O que fazer »
**a.** Responda às perguntas abaixo com base no trecho sobre empreendedorismo e linguagem natural:
(i) Qual é o nome da agência de publicidade citada no trecho?
(ii) Em que mês e ano, e em qual evento, aconteceu o encontro com os dois rapazes da Ufop?
(iii) Segundo os analistas citados, que porcentagem do "oceano" de dados corresponde a dados não estruturados?
**b.** Dê sequência ao relato sobre empreendedorismo e processamento de linguagem natural, começando logo depois da última frase.

Trecho selecionado »
Primeiro, eu trabalhava em uma consultoria de gestão, quando fundei a Samurai, uma agência de publicidade, em sociedade com meus empregadores. Fiz isso quando ninguém ainda via link entre consultoria e publicidade. Vendemos a Samurai para um grande grupo. Havia tecnologia ali, mas na essência era de prestação de serviços. Depois empreendi um e-commerce de comidas faça-você-mesmo (o Gula-lá), mas o mercado brasileiro não estava pronto para ele – e e-commerces estão mais próximos de gestão logística do que de tecnologia. Eu queria tecnologia. 

Meu sonho só começou a se materializar em janeiro de 2014, quando conheci dois rapazes da Universidade Federal de Ouro Preto (Ufop) na Campus Party. Eles eram brilhantes; tinham feito um aplicativo que agregava e resumia notícias com inteligência artificial (IA). Eu os desafiei: Qual a distância que os estrangeiros estão de fazer o computador entender a língua portuguesa? A resposta foi: “Longe”. Então, vi que havia nesse encontro um grande futuro. 

Como um bom consultor que gosta de pesquisar, fui escanear o mercado e descobri quatro coisas. A primeira foi o início de uma corrida sobre como aproveitar o oceano de dados de consumidores, o tal “big data”. A segunda: diversos analistas (Gartner Group, IDC, Merrill-Lynch) destacavam o fato de 85% desse “oceano” serem os tais “dados não estruturados”, ou seja, um tesouro – perdido em posts, comentários, pesquisas, áudios e protocolos de contact centers, vídeos e outros formatos em texto, som e imagem – que o computador não decifraria sem a ajuda da IA. Em seguida, descobri que a chave desse tesouro estava em um importante ingrediente chamado “processamento de linguagem natural” (NLP, na sigla em inglês). E, por fim, percebi que, pelo fato de os sistemas comerciais de NLP estarem programados para o inglês, os dados não estruturados em português representavam um gigantesco problema – ou melhor, uma gigantesca oportunidade. (Hoje, um estudo da McKinsey já confirmou que eu estava certo: segundo ele, o uso da IA sobre dados não estruturados só na área de customer service traz uma oportunidade superior a US$ 500 bilhões.)

Dados coletados »
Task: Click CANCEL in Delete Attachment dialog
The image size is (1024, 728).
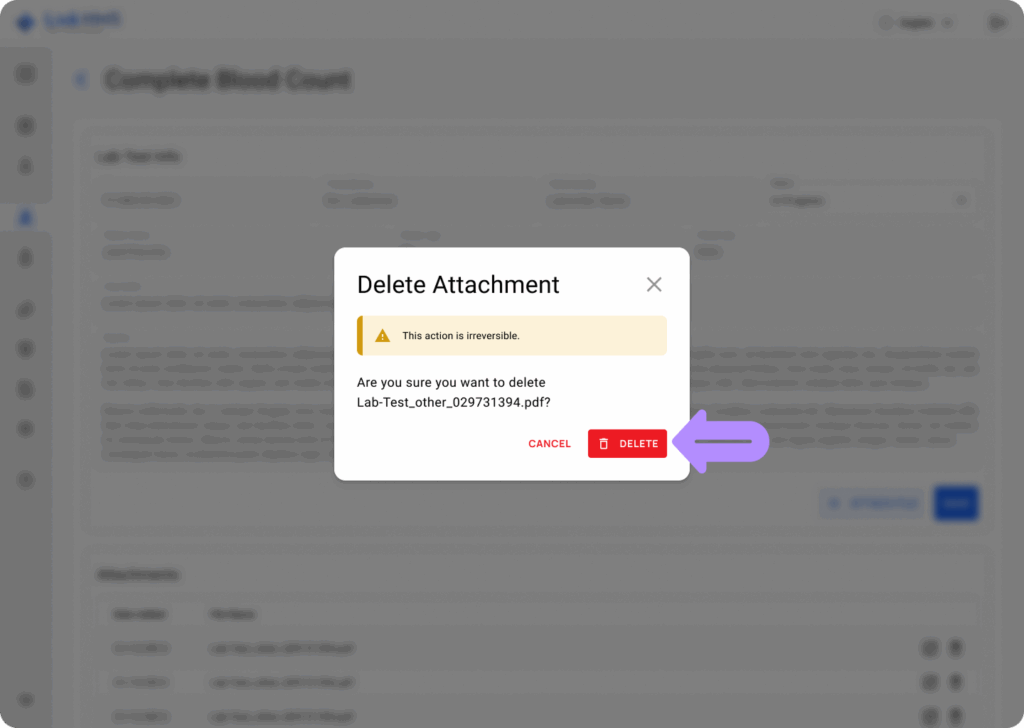Action: (x=549, y=443)

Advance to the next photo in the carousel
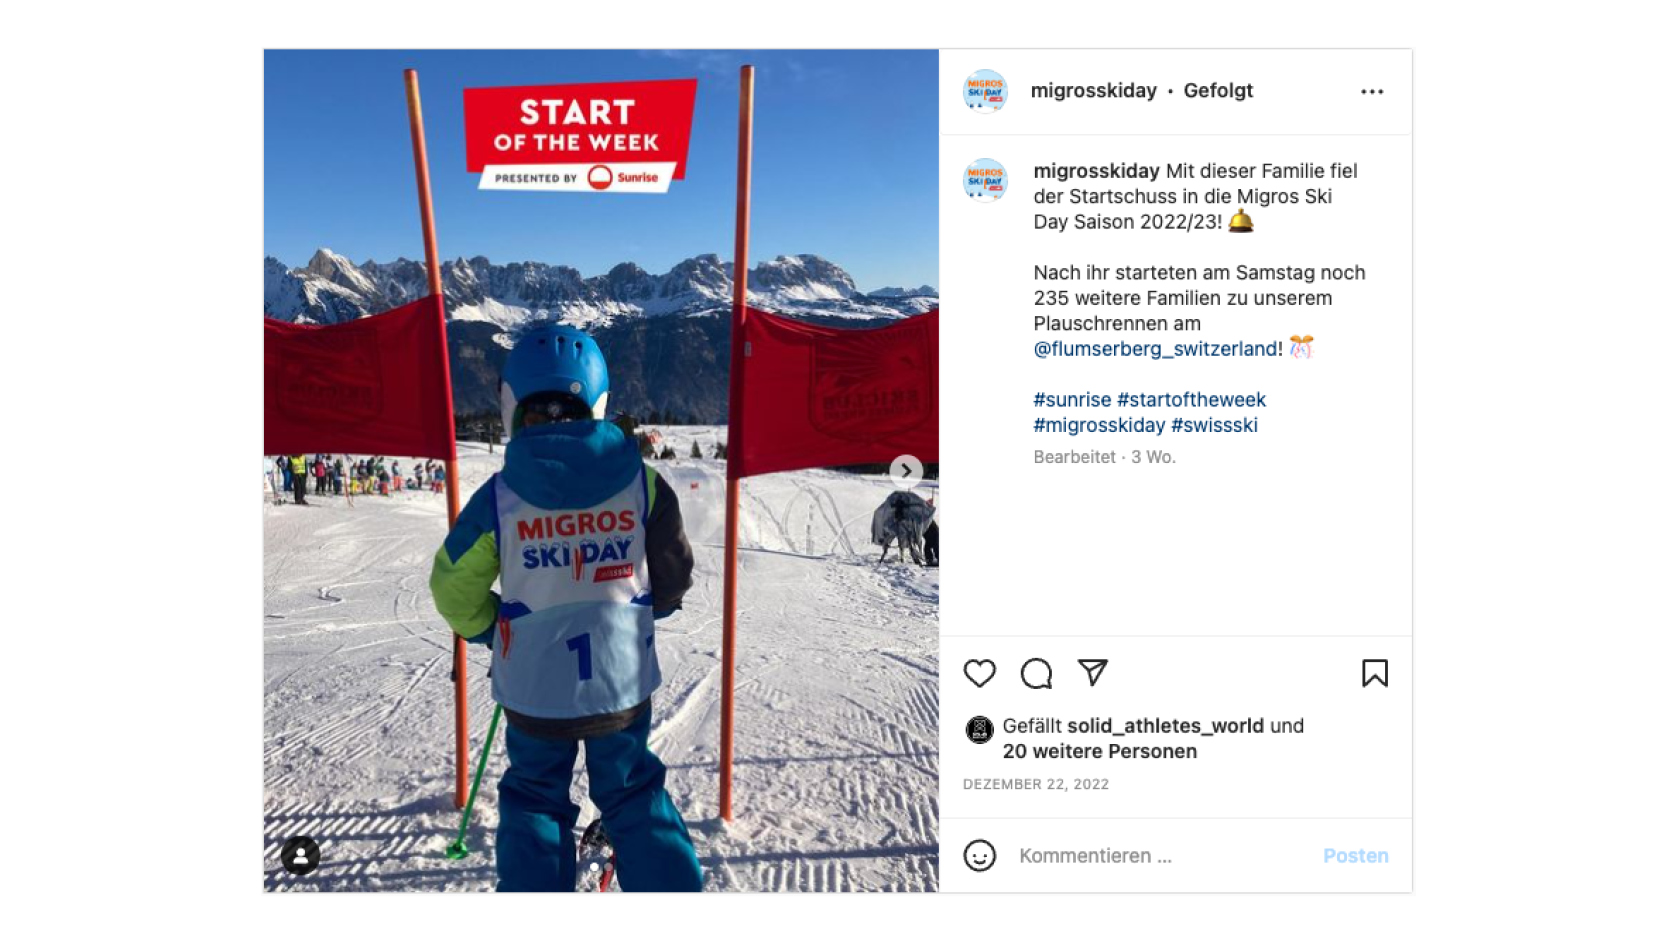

Respostas na ordem »
**a.**
(i) Samurai.
(ii) Em janeiro de 2014, na Campus Party.
(iii) 85%.

**b.**
Então, em 2014, voltei aos rapazes de Ouro Preto, Milton e Brayan (Milton Stiilpen Jr. e Brayan Neves), com várias perguntas e, algumas respostas depois, decidimos montar um negócio juntos: a Stilingue, acrônimo de “sábias tecnologias de imagem e linguagem”. Fundamos a empresa com três missões claras: inserir o Brasil no mercado mundial de inteligência artificial ao incluir o português falado aqui; ajudar a impulsionar a transformação digital das companhias brasileiras (pelo #Cia, outro acrônimo; refere-se a “Cuidar dos clientes, creators e comunidades”, a “Inteligência de dados não estruturados” e “a Agilidade”); e dar oportunidade à moçada de Ouro Preto – a cidade histórica mineira, cheia de talentos, que virou nosso quartel-general. 

Trabalhando com executivos-chefes de informação e marketing (CIOs como facilitadores em geral e CMOs como tomadores de decisão), aplicamos nossa inteligência artificial no marketing, no customer service e na comunicação corporativa. Nós a usamos para melhorar a experiência do cliente, dar mais produtividade para atendentes (com automatizações), antecipar crises e tendências, e possibilitar que diversas decisões de marketing e atendimento sejam guiadas por dados e evidências.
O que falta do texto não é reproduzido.